The end of the year and the first few days of a new year are typically known as the "Santa Claus rally" period. Investor sentiment is usually rosy during this time, which may explain why stocks typically perform well in December and January.

As for why July is the best month of the year, it may have to do with index rebalancing undertaken in June. Getting outperformers into the S&P 500 while shedding the proverbial dead weight has the potential to provide a lift.

When the S&P 500 does end the month higher, July also takes the cake for the largest average gain. Of the 57 times July has ended in the green since 1928, the average gain has been a cool 5%. The next-closest month is April, with an average gain -- when ending positive -- of 4.3%.

But when it comes to the total number of times a month has ended positive, December is the likeliest to put a smile on investors' faces. Over 95 years, the S&P 500 has finished higher 69 times in December.

A bear figurine placed atop newspaper clippings of a plunging stock chart and declining quarterly bar chart.

Image source: Getty Images.

Statistically, these are Wall Street's worst-performing months

But there's another side to this story.
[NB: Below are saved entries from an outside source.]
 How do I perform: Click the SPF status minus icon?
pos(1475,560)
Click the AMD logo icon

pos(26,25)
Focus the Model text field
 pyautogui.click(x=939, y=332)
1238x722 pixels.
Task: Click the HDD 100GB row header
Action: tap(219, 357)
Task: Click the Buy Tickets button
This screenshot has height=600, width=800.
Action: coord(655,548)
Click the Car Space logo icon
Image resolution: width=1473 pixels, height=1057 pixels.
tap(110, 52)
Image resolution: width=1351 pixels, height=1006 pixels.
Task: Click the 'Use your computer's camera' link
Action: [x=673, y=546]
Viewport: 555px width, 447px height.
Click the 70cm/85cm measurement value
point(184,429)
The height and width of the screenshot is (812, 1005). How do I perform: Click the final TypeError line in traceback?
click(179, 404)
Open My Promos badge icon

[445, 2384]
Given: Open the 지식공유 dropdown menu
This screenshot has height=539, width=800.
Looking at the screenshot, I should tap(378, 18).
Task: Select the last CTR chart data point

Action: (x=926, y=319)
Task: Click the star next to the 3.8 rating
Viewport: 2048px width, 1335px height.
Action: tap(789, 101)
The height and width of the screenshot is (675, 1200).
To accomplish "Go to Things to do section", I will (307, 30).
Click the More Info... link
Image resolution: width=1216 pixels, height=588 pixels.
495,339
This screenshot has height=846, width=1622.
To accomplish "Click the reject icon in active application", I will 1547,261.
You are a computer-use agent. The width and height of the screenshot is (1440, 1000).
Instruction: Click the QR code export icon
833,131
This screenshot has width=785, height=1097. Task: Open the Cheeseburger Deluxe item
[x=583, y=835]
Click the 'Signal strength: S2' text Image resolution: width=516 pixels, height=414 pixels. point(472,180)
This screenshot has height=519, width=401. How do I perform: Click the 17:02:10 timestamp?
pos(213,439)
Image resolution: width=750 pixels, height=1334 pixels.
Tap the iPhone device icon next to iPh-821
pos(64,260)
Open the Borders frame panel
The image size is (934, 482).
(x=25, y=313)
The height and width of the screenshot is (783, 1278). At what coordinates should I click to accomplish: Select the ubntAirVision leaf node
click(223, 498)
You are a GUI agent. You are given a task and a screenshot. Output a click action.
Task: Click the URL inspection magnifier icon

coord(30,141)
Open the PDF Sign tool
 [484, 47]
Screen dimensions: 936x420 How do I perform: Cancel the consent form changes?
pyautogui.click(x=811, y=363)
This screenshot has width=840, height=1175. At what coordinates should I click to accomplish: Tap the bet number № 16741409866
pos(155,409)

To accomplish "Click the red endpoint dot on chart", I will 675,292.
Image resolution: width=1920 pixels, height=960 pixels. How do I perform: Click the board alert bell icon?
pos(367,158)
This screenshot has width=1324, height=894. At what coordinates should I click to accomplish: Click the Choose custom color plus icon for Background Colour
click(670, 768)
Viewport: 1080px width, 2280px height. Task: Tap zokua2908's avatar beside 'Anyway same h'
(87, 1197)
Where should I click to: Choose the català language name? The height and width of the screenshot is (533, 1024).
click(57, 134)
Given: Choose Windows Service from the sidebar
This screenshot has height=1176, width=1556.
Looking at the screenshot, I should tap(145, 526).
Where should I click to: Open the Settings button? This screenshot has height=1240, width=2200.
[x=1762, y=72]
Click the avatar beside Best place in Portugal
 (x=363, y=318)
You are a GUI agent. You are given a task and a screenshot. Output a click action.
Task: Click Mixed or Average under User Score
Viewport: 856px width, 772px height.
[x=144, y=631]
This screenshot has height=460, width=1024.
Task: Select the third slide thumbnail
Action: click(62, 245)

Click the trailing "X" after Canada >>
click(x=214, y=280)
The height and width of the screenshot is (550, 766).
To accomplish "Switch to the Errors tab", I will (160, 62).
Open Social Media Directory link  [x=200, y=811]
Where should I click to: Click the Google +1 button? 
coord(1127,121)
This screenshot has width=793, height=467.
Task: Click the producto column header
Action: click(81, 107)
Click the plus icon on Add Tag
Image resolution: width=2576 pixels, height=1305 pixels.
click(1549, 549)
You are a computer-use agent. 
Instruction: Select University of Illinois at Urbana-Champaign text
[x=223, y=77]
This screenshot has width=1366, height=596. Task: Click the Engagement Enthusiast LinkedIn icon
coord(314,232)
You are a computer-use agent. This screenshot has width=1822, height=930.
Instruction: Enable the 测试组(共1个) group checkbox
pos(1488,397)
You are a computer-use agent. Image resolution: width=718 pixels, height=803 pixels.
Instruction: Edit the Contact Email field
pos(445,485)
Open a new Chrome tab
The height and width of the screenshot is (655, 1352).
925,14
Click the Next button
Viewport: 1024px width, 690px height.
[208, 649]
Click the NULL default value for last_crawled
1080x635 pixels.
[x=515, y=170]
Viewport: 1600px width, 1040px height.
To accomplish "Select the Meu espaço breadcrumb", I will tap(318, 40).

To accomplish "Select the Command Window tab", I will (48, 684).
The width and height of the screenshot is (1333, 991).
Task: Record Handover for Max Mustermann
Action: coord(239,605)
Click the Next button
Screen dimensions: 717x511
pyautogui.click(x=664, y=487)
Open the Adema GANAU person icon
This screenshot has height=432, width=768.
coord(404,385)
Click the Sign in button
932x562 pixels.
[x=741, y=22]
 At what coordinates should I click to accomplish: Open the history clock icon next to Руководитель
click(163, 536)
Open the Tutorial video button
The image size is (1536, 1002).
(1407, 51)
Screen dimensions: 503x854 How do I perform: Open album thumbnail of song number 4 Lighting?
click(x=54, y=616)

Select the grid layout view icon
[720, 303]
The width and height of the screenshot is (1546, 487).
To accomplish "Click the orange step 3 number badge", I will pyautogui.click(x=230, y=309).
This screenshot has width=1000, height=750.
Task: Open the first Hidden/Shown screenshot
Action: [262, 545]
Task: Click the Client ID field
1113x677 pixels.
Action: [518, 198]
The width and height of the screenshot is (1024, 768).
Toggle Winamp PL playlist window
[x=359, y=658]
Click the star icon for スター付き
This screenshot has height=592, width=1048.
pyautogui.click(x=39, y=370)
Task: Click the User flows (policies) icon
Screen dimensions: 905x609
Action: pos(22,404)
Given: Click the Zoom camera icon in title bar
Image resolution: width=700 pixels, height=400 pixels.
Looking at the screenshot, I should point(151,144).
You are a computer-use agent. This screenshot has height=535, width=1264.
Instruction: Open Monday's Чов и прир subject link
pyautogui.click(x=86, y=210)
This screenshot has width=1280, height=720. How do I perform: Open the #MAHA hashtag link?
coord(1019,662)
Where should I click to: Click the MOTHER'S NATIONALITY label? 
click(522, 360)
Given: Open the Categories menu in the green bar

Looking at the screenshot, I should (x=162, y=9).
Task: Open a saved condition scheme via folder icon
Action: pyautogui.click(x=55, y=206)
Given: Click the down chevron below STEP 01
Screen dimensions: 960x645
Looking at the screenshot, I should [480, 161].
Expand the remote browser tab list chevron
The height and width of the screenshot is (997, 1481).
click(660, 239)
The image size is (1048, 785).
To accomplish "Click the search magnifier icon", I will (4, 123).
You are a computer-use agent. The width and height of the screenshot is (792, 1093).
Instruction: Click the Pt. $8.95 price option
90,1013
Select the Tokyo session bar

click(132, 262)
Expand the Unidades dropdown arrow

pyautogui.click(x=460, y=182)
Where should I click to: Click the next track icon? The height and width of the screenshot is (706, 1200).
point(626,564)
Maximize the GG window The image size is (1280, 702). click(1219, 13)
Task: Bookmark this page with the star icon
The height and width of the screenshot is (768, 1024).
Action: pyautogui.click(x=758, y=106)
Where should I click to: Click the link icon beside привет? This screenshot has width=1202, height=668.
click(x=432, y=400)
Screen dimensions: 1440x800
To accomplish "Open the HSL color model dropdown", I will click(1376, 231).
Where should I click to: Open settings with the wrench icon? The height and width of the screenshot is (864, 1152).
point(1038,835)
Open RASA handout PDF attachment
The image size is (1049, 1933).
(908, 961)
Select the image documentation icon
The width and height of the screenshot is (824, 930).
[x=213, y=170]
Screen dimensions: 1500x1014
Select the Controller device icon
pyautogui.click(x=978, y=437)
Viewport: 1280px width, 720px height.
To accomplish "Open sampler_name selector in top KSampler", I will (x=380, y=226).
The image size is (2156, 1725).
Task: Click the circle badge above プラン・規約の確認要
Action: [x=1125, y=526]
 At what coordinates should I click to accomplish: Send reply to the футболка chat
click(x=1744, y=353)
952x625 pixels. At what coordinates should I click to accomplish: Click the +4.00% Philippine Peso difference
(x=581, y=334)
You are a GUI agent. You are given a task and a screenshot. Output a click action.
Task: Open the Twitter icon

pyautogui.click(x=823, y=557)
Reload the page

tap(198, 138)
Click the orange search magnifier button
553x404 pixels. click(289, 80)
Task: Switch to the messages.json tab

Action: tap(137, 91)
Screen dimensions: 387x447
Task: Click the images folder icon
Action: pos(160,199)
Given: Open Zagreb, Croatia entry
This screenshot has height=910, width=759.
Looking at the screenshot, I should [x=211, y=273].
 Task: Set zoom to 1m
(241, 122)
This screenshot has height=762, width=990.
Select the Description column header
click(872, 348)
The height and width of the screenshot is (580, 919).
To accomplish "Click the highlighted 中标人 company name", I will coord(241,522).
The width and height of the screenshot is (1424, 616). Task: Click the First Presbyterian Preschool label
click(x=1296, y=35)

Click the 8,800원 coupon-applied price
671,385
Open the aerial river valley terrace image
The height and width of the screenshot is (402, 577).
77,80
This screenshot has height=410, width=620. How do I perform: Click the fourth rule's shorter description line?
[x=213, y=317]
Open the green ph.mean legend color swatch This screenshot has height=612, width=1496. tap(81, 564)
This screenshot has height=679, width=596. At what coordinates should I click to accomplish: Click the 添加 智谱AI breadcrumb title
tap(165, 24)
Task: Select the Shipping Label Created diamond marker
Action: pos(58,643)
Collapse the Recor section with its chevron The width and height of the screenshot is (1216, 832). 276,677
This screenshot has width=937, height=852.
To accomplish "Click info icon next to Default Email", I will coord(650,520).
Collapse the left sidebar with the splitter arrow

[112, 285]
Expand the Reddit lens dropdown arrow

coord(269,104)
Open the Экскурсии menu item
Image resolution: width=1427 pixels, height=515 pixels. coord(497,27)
While July, April, December, and January have historically been kind to investors, another three months have, statistically, been a net negative for Wall Street.

Since 1928, the following are the only three months to produce an average annual loss for the S&P 500:

  • September: (1.1%)
  • February: (0.1%)
  • May: (0.1%)

The most logical explanation for the weakness seen in February and May is profit-taking following historically stronger performances in December, January, and April. Meanwhile, September's poor performance may have something to do with the winding down of summer vacations and investors returning to the office. This "return" may be marked by investors locking in gains realized when trading volume was lower during the summer months.

However, if the S&P 500 ends a particular month lower, things change a bit. Since 1928, the largest average decline in down months for the S&P 500 is a tie between May, September, and October at (4.7%). A couple of large downswings on Wall Street, including the Black Monday Crash of 1987, occurred in October.

In terms of the total number of down months since 1928, September takes the unwanted crown. There have been 52 instances where the S&P 500 closed September lower, compared to just 42 positive finishes and one unchanged performance (September 1979). The next-worst month is February, with 50 positive closes and 46 declines.

This is the closest you'll get to a guarantee on Wall Street

Although historic data on Wall Street's monthly performances offer insight as to what periods of the year have proved fruitful or challenging for investors in the past, there's no such thing as a foolproof tool or indicator that's going to accurately predict the directional short-term movement in stocks.

But as pointed out earlier, things change drastically when you have a long-term mindset.

^SPX Chart

^SPX data by YCharts.

Every year, market analytics company Crestmont Research refreshes its dataset that examines the rolling 20-year total returns, including dividends paid, of the S&P 500. Since the components of the S&P could be found in similar major indexes prior to its creation in 1923, Crestmont was able to accurately back-test its dataset to 1900. This means it has 104 rolling 20-year periods of total return data (1919-2022) to work with. 

The idea behind Crestmont's dataset is to show how much an investor would have made had they, hypothetically, purchased the S&P 500 -- or in this case, an S&P 500 tracking index -- and held that position for 20 years. The end result was a positive annualized return in 104 out of 104 rolling 20-year periods -- a 100% success rate. It's the closest thing you'll get to a guarantee on Wall Street.

To put these findings into perspective, it simply hasn't mattered if you were lucky enough to buy into the S&P 500 during a bear market low or piled in during a short-term peak. As long as you had held on to your position for 20 years, you would have generated a positive total return.

Regardless of short-term white noise or how well or poorly certain months have historically been for any of the market's major indexes (Dow, S&P 500, or Nasdaq), being patient and holding for the long run is, statistically, a path to riches.